* _REQUIRED ACTION_
Locate the string "will" in the records below. Copy every line where it occurs.
---------- INPUT DATA ----------
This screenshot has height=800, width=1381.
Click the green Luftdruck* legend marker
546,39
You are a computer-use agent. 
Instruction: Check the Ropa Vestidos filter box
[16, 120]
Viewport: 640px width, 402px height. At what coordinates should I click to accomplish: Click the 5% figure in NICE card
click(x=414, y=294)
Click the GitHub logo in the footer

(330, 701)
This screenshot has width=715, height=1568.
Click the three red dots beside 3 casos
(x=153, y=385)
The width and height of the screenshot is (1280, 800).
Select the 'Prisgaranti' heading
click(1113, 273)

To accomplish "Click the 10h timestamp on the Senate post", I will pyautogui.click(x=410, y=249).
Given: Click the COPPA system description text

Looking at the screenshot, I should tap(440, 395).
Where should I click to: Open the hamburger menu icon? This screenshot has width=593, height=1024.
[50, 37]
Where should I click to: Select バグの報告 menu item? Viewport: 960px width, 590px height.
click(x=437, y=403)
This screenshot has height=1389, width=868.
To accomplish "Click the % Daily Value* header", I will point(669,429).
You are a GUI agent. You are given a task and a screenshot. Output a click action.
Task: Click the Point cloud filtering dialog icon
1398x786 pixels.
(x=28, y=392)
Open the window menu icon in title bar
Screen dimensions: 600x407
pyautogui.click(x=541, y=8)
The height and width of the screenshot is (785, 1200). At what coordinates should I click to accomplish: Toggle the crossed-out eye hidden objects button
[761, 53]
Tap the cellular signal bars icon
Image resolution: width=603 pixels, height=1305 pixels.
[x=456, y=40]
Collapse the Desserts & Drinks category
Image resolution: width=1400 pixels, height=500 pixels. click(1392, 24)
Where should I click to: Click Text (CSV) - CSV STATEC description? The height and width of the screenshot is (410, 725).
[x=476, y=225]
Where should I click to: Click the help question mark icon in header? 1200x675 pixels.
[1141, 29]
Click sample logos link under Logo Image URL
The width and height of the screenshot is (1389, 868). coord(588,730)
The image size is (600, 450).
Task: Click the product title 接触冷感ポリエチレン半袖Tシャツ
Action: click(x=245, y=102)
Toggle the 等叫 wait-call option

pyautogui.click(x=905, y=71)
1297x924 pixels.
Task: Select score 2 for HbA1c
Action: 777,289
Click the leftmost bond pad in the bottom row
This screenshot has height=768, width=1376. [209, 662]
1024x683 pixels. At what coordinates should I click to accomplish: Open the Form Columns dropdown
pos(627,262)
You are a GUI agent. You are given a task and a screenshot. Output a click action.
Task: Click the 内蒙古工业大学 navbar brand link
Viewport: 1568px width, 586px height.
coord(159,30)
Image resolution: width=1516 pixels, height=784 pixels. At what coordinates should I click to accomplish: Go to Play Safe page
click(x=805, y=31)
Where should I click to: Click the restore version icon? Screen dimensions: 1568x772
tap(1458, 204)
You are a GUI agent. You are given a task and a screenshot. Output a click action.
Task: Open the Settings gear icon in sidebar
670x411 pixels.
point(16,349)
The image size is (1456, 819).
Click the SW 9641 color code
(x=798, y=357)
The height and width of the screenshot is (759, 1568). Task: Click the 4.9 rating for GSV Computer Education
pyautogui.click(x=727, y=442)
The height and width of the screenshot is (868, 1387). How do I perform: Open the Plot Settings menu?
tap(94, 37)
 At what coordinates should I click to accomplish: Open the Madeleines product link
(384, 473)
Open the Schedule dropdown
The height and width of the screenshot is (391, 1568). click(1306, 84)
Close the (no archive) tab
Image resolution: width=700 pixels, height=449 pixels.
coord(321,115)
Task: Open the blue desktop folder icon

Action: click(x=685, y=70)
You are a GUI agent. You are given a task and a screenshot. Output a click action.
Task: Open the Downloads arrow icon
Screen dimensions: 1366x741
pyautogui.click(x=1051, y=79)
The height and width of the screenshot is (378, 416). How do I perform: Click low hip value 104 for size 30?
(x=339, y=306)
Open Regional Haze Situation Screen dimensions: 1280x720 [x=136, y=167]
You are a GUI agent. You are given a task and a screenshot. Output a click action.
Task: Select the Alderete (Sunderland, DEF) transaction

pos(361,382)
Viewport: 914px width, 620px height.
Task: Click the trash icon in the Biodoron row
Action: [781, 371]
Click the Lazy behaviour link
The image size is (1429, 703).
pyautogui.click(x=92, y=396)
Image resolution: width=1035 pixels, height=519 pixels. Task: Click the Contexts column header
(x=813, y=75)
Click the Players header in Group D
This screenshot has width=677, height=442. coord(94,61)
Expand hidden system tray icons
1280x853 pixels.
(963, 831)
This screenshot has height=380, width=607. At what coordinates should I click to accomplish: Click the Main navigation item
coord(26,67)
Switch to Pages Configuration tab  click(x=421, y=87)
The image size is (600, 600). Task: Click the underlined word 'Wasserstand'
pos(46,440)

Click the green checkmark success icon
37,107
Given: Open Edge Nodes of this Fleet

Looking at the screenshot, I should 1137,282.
----------
* _TASK RESPONSE_
To accomplish "Click the 10h timestamp on the Senate post", I will pyautogui.click(x=410, y=249).
To accomplish "Click the % Daily Value* header", I will point(669,429).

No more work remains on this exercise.